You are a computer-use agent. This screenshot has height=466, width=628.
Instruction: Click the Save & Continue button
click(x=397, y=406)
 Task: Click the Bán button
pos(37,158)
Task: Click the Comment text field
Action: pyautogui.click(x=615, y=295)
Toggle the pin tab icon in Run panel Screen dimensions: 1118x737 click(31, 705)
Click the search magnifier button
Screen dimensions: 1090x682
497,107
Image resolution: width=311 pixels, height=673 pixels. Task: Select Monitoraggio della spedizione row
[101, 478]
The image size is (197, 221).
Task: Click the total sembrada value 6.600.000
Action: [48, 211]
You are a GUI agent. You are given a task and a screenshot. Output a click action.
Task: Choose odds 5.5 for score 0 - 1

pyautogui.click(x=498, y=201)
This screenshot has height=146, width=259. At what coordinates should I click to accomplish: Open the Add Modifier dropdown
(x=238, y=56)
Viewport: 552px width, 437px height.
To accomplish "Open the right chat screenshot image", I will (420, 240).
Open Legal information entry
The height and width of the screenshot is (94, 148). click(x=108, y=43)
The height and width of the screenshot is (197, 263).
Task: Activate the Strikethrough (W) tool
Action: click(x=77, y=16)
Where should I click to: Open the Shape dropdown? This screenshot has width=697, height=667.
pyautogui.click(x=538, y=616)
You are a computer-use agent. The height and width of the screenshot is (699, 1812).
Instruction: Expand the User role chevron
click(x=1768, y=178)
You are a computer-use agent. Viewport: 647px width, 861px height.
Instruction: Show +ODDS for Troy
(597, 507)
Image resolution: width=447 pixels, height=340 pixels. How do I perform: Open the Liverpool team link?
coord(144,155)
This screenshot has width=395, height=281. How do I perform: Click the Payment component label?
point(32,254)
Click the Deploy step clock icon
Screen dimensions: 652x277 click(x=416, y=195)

• • •

## What you need to do
When a line in the material above holds the word "Viewport", copy that line.

## Solution for this task
Viewport: 552px width, 437px height.
You are a computer-use agent. Viewport: 647px width, 861px height.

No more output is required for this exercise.